**What is being asked:**
Each line of the data below should be repeated exactly.

[Collected data]
Start of Block

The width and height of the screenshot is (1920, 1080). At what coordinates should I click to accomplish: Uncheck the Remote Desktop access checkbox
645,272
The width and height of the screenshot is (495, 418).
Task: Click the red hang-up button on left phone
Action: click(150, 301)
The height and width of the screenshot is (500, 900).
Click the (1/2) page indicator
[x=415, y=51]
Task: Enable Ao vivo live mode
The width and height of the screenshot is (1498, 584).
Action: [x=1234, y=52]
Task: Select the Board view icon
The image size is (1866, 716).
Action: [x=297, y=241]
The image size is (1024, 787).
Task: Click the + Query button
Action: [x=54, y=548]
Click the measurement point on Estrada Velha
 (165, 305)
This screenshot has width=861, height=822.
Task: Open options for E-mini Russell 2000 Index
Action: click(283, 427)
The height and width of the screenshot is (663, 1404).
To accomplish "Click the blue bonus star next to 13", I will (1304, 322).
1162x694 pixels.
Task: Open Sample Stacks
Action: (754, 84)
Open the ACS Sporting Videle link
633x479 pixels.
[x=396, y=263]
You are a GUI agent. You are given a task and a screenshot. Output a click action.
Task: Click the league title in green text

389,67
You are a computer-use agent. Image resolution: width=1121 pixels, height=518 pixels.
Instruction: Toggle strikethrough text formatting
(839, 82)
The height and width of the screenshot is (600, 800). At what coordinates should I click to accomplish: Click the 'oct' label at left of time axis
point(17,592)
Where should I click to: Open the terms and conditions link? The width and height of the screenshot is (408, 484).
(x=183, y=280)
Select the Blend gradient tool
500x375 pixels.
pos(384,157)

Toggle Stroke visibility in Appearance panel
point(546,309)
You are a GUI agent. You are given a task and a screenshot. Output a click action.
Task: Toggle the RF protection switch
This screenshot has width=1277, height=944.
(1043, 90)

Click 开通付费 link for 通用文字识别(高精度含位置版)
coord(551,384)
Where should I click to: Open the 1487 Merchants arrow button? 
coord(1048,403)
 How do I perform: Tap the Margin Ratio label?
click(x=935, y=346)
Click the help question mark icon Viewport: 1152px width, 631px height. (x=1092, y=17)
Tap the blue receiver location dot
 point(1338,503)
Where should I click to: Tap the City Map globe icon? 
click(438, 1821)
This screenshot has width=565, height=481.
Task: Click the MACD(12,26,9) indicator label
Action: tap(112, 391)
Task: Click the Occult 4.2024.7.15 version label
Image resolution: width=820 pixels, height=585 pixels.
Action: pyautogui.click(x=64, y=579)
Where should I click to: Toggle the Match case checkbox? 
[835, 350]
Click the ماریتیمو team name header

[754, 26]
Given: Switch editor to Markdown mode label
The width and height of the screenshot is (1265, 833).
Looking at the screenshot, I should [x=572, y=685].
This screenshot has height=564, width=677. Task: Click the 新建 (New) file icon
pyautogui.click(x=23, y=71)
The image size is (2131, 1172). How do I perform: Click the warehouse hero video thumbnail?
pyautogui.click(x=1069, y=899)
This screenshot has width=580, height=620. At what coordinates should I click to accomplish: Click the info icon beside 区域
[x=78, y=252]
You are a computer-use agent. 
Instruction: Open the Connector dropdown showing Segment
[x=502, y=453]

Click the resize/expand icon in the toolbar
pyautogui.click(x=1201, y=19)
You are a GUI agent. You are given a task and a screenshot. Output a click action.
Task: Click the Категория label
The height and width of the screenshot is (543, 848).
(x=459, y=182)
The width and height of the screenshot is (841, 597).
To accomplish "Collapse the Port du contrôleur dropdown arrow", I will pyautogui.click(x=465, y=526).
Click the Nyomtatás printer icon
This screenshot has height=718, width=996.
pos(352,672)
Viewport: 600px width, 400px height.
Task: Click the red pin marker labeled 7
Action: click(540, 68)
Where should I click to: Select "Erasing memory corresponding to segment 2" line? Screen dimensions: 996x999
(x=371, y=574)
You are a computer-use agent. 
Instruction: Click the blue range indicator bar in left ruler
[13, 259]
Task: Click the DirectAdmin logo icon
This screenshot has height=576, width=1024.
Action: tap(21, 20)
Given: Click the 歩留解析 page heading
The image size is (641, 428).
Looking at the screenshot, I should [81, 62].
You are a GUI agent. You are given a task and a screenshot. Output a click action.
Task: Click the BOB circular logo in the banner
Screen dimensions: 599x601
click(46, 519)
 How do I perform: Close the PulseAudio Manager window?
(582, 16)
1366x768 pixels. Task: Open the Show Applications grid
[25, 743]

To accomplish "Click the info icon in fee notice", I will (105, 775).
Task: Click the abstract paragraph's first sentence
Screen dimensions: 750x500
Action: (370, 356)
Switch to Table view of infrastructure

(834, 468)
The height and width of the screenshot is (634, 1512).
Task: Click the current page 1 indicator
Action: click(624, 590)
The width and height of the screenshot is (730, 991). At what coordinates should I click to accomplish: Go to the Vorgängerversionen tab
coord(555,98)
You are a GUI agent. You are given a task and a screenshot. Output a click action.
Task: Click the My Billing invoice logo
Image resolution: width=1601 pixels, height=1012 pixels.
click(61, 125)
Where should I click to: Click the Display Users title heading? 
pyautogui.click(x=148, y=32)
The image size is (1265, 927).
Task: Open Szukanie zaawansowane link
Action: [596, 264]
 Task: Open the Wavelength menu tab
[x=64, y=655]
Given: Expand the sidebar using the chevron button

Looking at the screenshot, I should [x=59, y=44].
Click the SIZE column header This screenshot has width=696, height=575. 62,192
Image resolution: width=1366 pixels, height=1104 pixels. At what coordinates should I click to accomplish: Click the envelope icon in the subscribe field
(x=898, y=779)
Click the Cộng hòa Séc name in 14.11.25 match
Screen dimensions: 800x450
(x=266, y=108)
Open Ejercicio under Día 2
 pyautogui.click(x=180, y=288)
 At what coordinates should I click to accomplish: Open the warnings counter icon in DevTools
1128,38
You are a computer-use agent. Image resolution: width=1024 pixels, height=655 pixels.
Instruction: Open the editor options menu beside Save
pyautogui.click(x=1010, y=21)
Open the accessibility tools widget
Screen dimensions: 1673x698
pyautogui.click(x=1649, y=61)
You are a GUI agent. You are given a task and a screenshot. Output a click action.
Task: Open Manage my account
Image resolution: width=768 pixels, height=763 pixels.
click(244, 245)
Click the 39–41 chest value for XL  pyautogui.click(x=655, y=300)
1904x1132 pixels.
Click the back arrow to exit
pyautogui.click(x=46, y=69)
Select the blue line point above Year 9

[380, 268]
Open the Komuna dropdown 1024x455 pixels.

End of Block

**Output of the exercise:**
The width and height of the screenshot is (1920, 1080). At what coordinates should I click to accomplish: Uncheck the Remote Desktop access checkbox
645,272
The width and height of the screenshot is (495, 418).
Task: Click the red hang-up button on left phone
Action: click(150, 301)
The height and width of the screenshot is (500, 900).
Click the (1/2) page indicator
[x=415, y=51]
Task: Enable Ao vivo live mode
The width and height of the screenshot is (1498, 584).
Action: [x=1234, y=52]
Task: Select the Board view icon
The image size is (1866, 716).
Action: [x=297, y=241]
The image size is (1024, 787).
Task: Click the + Query button
Action: [x=54, y=548]
Click the measurement point on Estrada Velha
 (165, 305)
This screenshot has width=861, height=822.
Task: Open options for E-mini Russell 2000 Index
Action: click(283, 427)
The height and width of the screenshot is (663, 1404).
To accomplish "Click the blue bonus star next to 13", I will (1304, 322).
1162x694 pixels.
Task: Open Sample Stacks
Action: (754, 84)
Open the ACS Sporting Videle link
633x479 pixels.
[x=396, y=263]
You are a GUI agent. You are given a task and a screenshot. Output a click action.
Task: Click the league title in green text

389,67
You are a computer-use agent. Image resolution: width=1121 pixels, height=518 pixels.
Instruction: Toggle strikethrough text formatting
(839, 82)
The height and width of the screenshot is (600, 800). At what coordinates should I click to accomplish: Click the 'oct' label at left of time axis
point(17,592)
Where should I click to: Open the terms and conditions link? The width and height of the screenshot is (408, 484).
(x=183, y=280)
Select the Blend gradient tool
500x375 pixels.
pos(384,157)

Toggle Stroke visibility in Appearance panel
point(546,309)
You are a GUI agent. You are given a task and a screenshot. Output a click action.
Task: Toggle the RF protection switch
This screenshot has width=1277, height=944.
(1043, 90)

Click 开通付费 link for 通用文字识别(高精度含位置版)
coord(551,384)
Where should I click to: Open the 1487 Merchants arrow button? 
coord(1048,403)
 How do I perform: Tap the Margin Ratio label?
click(x=935, y=346)
Click the help question mark icon Viewport: 1152px width, 631px height. (x=1092, y=17)
Tap the blue receiver location dot
 point(1338,503)
Where should I click to: Tap the City Map globe icon? 
click(438, 1821)
This screenshot has width=565, height=481.
Task: Click the MACD(12,26,9) indicator label
Action: tap(112, 391)
Task: Click the Occult 4.2024.7.15 version label
Image resolution: width=820 pixels, height=585 pixels.
Action: pyautogui.click(x=64, y=579)
Where should I click to: Toggle the Match case checkbox? 
[835, 350]
Click the ماریتیمو team name header

[754, 26]
Given: Switch editor to Markdown mode label
The width and height of the screenshot is (1265, 833).
Looking at the screenshot, I should [x=572, y=685].
This screenshot has height=564, width=677. Task: Click the 新建 (New) file icon
pyautogui.click(x=23, y=71)
The image size is (2131, 1172). How do I perform: Click the warehouse hero video thumbnail?
pyautogui.click(x=1069, y=899)
This screenshot has width=580, height=620. At what coordinates should I click to accomplish: Click the info icon beside 区域
[x=78, y=252]
You are a computer-use agent. 
Instruction: Open the Connector dropdown showing Segment
[x=502, y=453]

Click the resize/expand icon in the toolbar
pyautogui.click(x=1201, y=19)
You are a GUI agent. You are given a task and a screenshot. Output a click action.
Task: Click the Категория label
The height and width of the screenshot is (543, 848).
(x=459, y=182)
The width and height of the screenshot is (841, 597).
To accomplish "Collapse the Port du contrôleur dropdown arrow", I will pyautogui.click(x=465, y=526).
Click the Nyomtatás printer icon
This screenshot has height=718, width=996.
pos(352,672)
Viewport: 600px width, 400px height.
Task: Click the red pin marker labeled 7
Action: click(540, 68)
Where should I click to: Select "Erasing memory corresponding to segment 2" line? Screen dimensions: 996x999
(x=371, y=574)
You are a computer-use agent. 
Instruction: Click the blue range indicator bar in left ruler
[13, 259]
Task: Click the DirectAdmin logo icon
This screenshot has height=576, width=1024.
Action: tap(21, 20)
Given: Click the 歩留解析 page heading
The image size is (641, 428).
Looking at the screenshot, I should [81, 62].
You are a GUI agent. You are given a task and a screenshot. Output a click action.
Task: Click the BOB circular logo in the banner
Screen dimensions: 599x601
click(46, 519)
 How do I perform: Close the PulseAudio Manager window?
(582, 16)
1366x768 pixels. Task: Open the Show Applications grid
[25, 743]

To accomplish "Click the info icon in fee notice", I will (105, 775).
Task: Click the abstract paragraph's first sentence
Screen dimensions: 750x500
Action: (370, 356)
Switch to Table view of infrastructure

(834, 468)
The height and width of the screenshot is (634, 1512).
Task: Click the current page 1 indicator
Action: click(624, 590)
The width and height of the screenshot is (730, 991). At what coordinates should I click to accomplish: Go to the Vorgängerversionen tab
coord(555,98)
You are a GUI agent. You are given a task and a screenshot. Output a click action.
Task: Click the My Billing invoice logo
Image resolution: width=1601 pixels, height=1012 pixels.
click(61, 125)
Where should I click to: Click the Display Users title heading? 
pyautogui.click(x=148, y=32)
The image size is (1265, 927).
Task: Open Szukanie zaawansowane link
Action: [596, 264]
 Task: Open the Wavelength menu tab
[x=64, y=655]
Given: Expand the sidebar using the chevron button

Looking at the screenshot, I should [x=59, y=44].
Click the SIZE column header This screenshot has width=696, height=575. 62,192
Image resolution: width=1366 pixels, height=1104 pixels. At what coordinates should I click to accomplish: Click the envelope icon in the subscribe field
(x=898, y=779)
Click the Cộng hòa Séc name in 14.11.25 match
Screen dimensions: 800x450
(x=266, y=108)
Open Ejercicio under Día 2
 pyautogui.click(x=180, y=288)
 At what coordinates should I click to accomplish: Open the warnings counter icon in DevTools
1128,38
You are a computer-use agent. Image resolution: width=1024 pixels, height=655 pixels.
Instruction: Open the editor options menu beside Save
pyautogui.click(x=1010, y=21)
Open the accessibility tools widget
Screen dimensions: 1673x698
pyautogui.click(x=1649, y=61)
You are a GUI agent. You are given a task and a screenshot. Output a click action.
Task: Open Manage my account
Image resolution: width=768 pixels, height=763 pixels.
click(244, 245)
Click the 39–41 chest value for XL  pyautogui.click(x=655, y=300)
1904x1132 pixels.
Click the back arrow to exit
pyautogui.click(x=46, y=69)
Select the blue line point above Year 9

[380, 268]
Open the Komuna dropdown 1024x455 pixels.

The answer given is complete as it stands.